Supplementary Materials
Data Availability Statement
The 10X Genomics single-cell CRISPR and RNA-seq data generated in this study have been deposited in the Gene Expression Omnibus database under accession code GSE174307. Three-dimensional protein structures (PDB ID 3UWP and 6NQA) were obtained from the Research Collaboratory for Structural Bioinformatics Protein Data Bank (RCSB PDB; https://www.rcsb.org)39. Consortium genomic information were obtained from cBioPortal (https://www.cbioportal.org)32, Cancer Cell Line Encyclopedia (CCLE; https://portals.broadinstitute.org/ccle)48, and dbSNP (https://www.ncbi.nlm.nih.gov/snp/)49 databases. Additional data that support the findings of this study are provided in the Supplementary information and Source data files. Source data are provided with this paper.
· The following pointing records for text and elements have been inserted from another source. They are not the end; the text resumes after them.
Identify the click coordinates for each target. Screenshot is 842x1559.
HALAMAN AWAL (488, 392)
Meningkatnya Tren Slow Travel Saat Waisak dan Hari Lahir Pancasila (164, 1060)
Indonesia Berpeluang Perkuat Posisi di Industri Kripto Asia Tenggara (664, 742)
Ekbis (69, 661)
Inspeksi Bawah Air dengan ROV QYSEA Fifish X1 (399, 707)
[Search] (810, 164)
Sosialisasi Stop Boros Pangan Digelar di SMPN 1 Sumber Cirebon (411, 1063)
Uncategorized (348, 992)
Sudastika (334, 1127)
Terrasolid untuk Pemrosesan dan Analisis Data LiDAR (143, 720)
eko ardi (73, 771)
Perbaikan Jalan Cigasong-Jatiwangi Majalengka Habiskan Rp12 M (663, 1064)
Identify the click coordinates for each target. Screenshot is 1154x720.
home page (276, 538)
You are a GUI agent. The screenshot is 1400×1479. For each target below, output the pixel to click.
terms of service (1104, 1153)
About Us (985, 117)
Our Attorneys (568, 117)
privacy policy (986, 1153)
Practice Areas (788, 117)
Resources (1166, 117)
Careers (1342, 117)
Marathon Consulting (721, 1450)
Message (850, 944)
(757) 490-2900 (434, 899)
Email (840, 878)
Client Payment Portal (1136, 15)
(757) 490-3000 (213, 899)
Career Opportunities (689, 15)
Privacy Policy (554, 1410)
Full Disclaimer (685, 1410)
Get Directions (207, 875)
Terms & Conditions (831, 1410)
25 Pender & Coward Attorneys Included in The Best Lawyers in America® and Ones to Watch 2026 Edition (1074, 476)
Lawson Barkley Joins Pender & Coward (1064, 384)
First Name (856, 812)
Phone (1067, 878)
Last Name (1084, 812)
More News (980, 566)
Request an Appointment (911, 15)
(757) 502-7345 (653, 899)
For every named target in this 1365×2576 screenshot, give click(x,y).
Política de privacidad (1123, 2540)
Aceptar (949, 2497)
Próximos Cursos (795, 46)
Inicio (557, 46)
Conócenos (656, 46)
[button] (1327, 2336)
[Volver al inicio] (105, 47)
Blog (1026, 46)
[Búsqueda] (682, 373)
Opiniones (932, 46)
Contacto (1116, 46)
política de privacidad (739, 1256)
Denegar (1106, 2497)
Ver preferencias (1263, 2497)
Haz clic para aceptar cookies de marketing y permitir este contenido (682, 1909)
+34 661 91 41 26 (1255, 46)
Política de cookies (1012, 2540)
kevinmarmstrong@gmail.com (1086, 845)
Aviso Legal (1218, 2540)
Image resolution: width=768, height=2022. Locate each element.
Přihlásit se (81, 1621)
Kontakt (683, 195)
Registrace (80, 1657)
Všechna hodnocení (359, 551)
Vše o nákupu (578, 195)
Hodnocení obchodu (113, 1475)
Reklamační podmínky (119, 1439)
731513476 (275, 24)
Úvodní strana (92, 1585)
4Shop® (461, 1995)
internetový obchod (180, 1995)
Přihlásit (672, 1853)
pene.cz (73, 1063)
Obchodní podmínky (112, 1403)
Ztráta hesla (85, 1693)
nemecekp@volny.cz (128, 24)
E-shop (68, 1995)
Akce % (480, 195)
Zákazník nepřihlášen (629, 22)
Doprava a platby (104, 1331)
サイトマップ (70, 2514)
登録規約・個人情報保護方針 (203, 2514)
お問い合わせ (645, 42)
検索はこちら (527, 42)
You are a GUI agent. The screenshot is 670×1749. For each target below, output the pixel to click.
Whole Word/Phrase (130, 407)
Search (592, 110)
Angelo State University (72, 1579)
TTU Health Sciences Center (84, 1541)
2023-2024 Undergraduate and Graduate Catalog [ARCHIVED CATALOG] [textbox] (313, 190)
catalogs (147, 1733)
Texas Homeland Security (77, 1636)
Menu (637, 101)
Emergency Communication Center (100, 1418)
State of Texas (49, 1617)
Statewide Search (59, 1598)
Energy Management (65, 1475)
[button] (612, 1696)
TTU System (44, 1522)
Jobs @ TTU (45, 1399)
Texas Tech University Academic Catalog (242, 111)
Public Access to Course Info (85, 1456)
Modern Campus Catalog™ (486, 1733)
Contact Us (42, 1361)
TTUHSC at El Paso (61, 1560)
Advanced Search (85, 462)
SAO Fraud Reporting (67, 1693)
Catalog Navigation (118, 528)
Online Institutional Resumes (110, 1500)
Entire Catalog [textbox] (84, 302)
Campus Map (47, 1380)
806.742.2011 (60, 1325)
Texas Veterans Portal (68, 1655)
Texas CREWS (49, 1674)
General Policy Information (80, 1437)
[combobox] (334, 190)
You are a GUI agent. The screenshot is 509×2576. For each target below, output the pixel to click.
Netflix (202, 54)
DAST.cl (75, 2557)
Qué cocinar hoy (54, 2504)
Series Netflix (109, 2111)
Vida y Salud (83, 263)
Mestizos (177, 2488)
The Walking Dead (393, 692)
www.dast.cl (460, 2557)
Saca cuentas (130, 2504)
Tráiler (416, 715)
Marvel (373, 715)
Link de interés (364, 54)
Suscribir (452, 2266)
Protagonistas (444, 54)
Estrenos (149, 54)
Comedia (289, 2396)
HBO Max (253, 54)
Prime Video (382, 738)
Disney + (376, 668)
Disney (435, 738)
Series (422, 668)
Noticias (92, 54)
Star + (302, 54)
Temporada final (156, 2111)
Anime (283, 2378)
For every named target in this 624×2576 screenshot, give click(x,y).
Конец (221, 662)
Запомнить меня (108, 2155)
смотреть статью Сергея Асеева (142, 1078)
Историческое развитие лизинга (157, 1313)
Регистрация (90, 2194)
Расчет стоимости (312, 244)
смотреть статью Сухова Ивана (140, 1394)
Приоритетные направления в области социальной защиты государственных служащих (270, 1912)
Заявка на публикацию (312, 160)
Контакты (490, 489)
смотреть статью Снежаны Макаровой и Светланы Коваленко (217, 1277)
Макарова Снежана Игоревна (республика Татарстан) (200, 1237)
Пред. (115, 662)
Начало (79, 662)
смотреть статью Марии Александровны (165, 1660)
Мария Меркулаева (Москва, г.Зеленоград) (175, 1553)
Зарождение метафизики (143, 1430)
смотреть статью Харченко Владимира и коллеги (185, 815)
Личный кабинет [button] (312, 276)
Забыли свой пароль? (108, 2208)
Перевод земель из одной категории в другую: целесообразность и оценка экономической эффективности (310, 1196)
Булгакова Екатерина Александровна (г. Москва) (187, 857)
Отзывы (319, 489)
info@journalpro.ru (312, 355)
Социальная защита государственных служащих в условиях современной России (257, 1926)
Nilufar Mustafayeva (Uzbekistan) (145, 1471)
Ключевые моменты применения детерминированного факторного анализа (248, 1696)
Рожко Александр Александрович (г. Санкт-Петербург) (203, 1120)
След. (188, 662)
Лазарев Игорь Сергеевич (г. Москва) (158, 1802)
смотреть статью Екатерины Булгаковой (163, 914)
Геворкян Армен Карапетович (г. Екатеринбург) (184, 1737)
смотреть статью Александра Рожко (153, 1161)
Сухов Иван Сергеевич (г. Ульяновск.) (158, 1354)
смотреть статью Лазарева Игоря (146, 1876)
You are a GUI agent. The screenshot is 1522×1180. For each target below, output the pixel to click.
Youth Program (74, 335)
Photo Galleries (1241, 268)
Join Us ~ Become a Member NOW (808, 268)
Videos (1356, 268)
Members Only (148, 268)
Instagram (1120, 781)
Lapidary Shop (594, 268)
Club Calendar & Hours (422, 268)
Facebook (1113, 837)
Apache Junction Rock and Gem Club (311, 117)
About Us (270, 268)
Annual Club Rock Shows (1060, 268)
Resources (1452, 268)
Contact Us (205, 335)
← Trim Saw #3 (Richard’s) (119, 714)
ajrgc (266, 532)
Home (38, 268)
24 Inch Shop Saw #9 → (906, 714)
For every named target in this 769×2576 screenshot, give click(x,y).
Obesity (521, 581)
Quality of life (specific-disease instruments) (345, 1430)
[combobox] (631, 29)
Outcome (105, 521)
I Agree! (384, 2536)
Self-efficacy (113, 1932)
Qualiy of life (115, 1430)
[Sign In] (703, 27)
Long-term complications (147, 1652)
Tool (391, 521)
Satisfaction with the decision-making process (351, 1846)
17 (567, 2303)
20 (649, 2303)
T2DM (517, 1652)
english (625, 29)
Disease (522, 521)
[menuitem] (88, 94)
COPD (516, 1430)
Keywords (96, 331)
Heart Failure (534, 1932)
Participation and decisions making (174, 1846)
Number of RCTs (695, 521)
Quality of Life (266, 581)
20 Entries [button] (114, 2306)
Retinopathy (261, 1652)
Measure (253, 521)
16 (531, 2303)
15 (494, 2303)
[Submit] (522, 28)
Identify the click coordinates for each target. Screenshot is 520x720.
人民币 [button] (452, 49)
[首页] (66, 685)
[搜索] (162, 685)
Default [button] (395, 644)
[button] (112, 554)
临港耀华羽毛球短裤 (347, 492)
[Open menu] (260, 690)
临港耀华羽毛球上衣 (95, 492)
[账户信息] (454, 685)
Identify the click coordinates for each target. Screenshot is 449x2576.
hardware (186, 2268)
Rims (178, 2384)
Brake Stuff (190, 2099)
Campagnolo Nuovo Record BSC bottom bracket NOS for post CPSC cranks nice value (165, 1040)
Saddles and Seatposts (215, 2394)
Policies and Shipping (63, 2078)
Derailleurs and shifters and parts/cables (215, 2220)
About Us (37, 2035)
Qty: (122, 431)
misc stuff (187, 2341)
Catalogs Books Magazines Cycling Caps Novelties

The computational codes/tool packages used in this study are available at https://github.com/l0yang05/singleCell_CRISPR_10x (GitHub) and through other developers and venders, including Genetic Perturbation Platform (Broad Institute)36, Seurat v3.2.324, Monocle2.14.026, Gaussian kernel smoothing in R38, CLC Main Workbench version 8.1 (Qiagen), Bowtie2.3.5.141, edgeR package 3.28.142, PSIPRED v3.3 server43, MultAlin v5.4.1 server44, I-TASSER server v5.145, ZDOCK v3.0.2 software47, PyMOL v1.8.6 software (Schrödinger, LLC), UCSF Chimera 1.1540, ImageJ 1.8.0_17250, PRALINE multiple sequence alignment51, FlowJo v9, and Attune NxT v3.1.2 (Thermo Fisher).